La Violencia Política Contra las Mujeres en Razón de Género (VPCMRG) es una realidad en todo México. Por ello, el Instituto Electoral del Estado (IEE) publicó una nueva guía.
El 26 de septiembre, el Consejo General del instituto aprobó el acuerdo por el que se actualiza la Guía para la Prevención y Atención de la Violencia Política contra las Mujeres.
En la sesión, aclararon que este nuevo documento tiene el propósito de que las mujeres participen libres de violencia en la vida política. La última actualización fue en 2021.
La consejera electoral Marisol Martínez Borbea detalló que se actualizaron las leyes vigentes y fue redactada en un lenguaje sencillo. Con ello, pretenden que las mujeres víctimas de este tipo de agresiones entiendan sus derechos.
El consejero Miguel Ángel Bonilla Zarrazaga explicó que en el documento brinda definiciones adecuadas para atender estas problemáticas.
La violencia política se entiende como:
Toda acción u omisión, incluida la tolerancia basada en elementos de género y ejercida dentro de la esfera pública o privada, que tenga por objeto o resultado limitar, anular o menoscabar el ejercicio efectivo de los derechos políticos y electorales de una o varias mujeres, el acceso al pleno ejercicio de las atribuciones inherentes a su cargo, labor o actividad, el libre desarrollo de la función pública, la toma de decisiones, la libertad de organización, así como el acceso y ejercicio a las prerrogativas, tratándose de precandidaturas, candidaturas, funciones o cargos públicos del mismo tipo”.
¿Qué se considera violencia política contra las mujeres en razón de género según el IEE y su guía?
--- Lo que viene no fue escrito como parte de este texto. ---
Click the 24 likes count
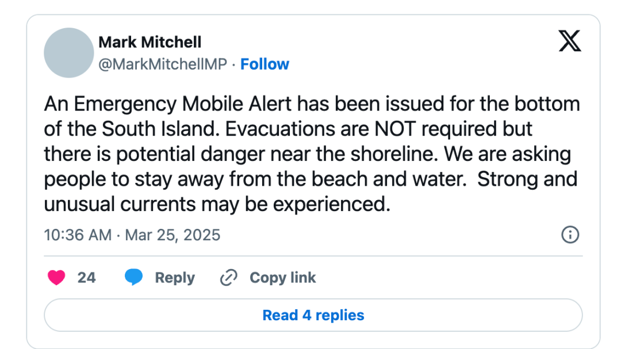 tap(86, 277)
Esta guía es sustentada con las leyes en materia de derechos de las mujeres, con base a dichas normatividades, quienes pueden cometer violencia política en razón de género son los agentes estatales, superiores jerárquicos y colegas de trabajo. También dirigentes de partidos políticos, militantes, simpatizantes, precandidatas, precandidatos, candidatas y candidatos o representantes de los mismos.
Además, los medios de comunicación y sus integrantes pueden ejercer esta violencia, así como particulares o cualquier persona o grupo.
Estas son las conductas que pueden ser violencia política contra las mujeres en razón de género:
- Limitar el ejercicio de la función político-pública
- Restringir o anular su derecho al voto libre y secreto
- Ejercer violencia física, sexual, simbólica, psicológica, económica, patrimonial o digital
- Obstaculizar o impedir su acceso a la justicia
- Divulgar información personal y privada de las mujeres precandidatas o candidatas
- Distribución desigual de los recursos para las campañas cuando se trate de mujeres candidatas
- Amenazas verbales, difamación, desprestigio, descalificación y calumnias en público o privado
- Restringir el uso de la palabra en sesiones, reuniones, comisiones, comités y otras instancias
- Usar lenguaje sexista durante las precampañas o campañas que sea denostativo, peyorativo o calumnioso
- Discriminar a la autoridad electa por encontrarse en estado de embarazo o parto
- Evitar que las mujeres electas, titulares o suplentes rindan protesta de su cargo
- Impedir o restringir su reincorporación al cargo cuando hagan uso de una licencia justificada
- Obligar a las autoridades electas a suscribir documentos y avalar decisiones contra su voluntad
- Presionar a las autoridades electas o designadas a presentar renuncia al cargo
En esta nueva guía se plasman conceptos como “techo de billetes”, que son las limitaciones financieras de las mujeres para ser candidatas.
En la guía se explican los mecanismos contra la violencia política de género. Se puede presentar una queja de manera presencial, telefónica o por cualquier medio digital; sin embargo, las víctimas tienen tres días para ratificar la denuncia.
A fin de contrarrestar esta violencia, existen medidas cautelares y de protección que buscan dar cuidado, seguridad e integridad a las personas violentadas.
Estas medidas van desde prohibir acercarse o comunicarse con la víctima, hasta protección policial a quien haya sufrido esta violencia.
La Secretaría Ejecutiva del IEE es la encargada de admitir o no la queja. En caso de admitirla, se lleva a cabo una audiencia de pruebas y alegatos, posteriormente se da un informe circunstanciado al Tribunal Electoral del Estado de Puebla (TEEP).
El TEEP es la autoridad que se encarga de determinar la existencia de violencia política con razón de género y quien impone sanciones.